После того, как вся княжеская семья отстояла литургию в соборе, князь упросил матушку поехать с ним в Клещин городок. Уже там по приезду он привел к ней своего нового «отрока» и что-то тихо стал рассказывать, чего Федя не услышал. Княгиня Феодосья была тяжела уж в который раз. Послушав сына, она почему-то заохала и стала утирать платком глаза, которые наполнились слезами. Потом попросила Федю привести к ней его мать. Мальчик побежал за ней. Неждана очень удивилась, увидев сына, одетого в добротный кафтанчик и хорошие порты, заправленные в сапожки. Федя быстро рассказал ей, что князь Александр взял его на службу к себе «во отроци» и передал, что старшая княгиня ждет ее у себя в палатах.

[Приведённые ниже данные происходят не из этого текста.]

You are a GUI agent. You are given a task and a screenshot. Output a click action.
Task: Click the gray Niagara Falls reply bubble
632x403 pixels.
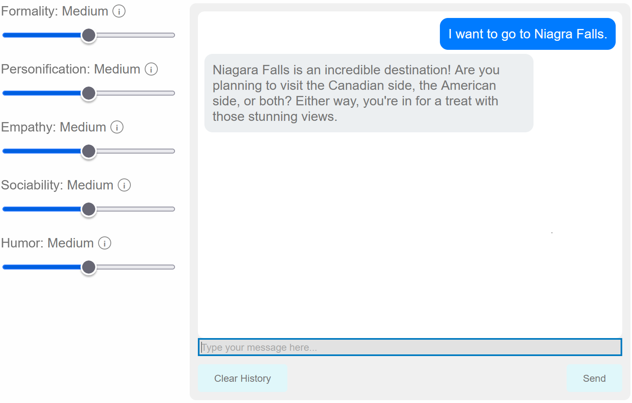pos(368,93)
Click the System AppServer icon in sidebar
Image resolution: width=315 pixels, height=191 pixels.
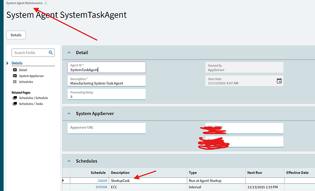tap(15, 76)
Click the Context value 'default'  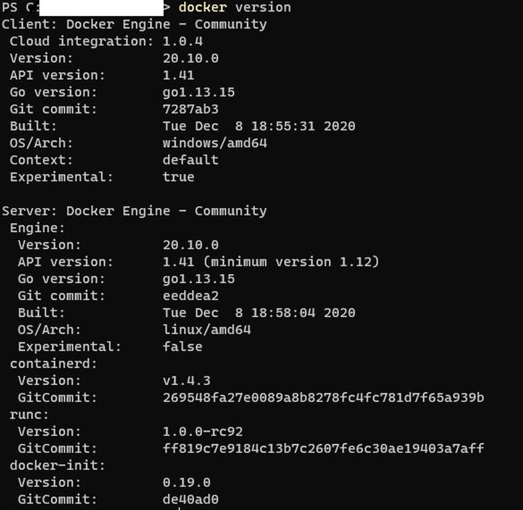click(x=191, y=160)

Неждана ойкнула, закрывая уста ладошкой, побелела ликом, но, через несколько минут, придя в себя, взяла Федю за руку и пошла с ним к Феодосье. Та уже ждала их. Когда Федя и Неждана вошли, княгиня погладила мальчика по голове и вопросила пойти погулять во дворе, но далеко не уходить, дождаться матери. Федя послушно вышел и сидел около часа на ступеньках высокого гульбища. Федина мама вышла от княгини совершенно заплаканная, с раскрасневшимся лицом, но счастливыми глазами и, поцеловав сына, сказала, что отныне они уже больше никогда не возвратятся в их сельцо к деду, а будут жить на княжеском дворе в Переславле под присмотром княгини Феодосьи. Более ничего примечательного в тот день не произошло. А то, что произошло с маленьким Федей и его матерью, почти никто в большом многолюдном княжеском дворе и не заметил.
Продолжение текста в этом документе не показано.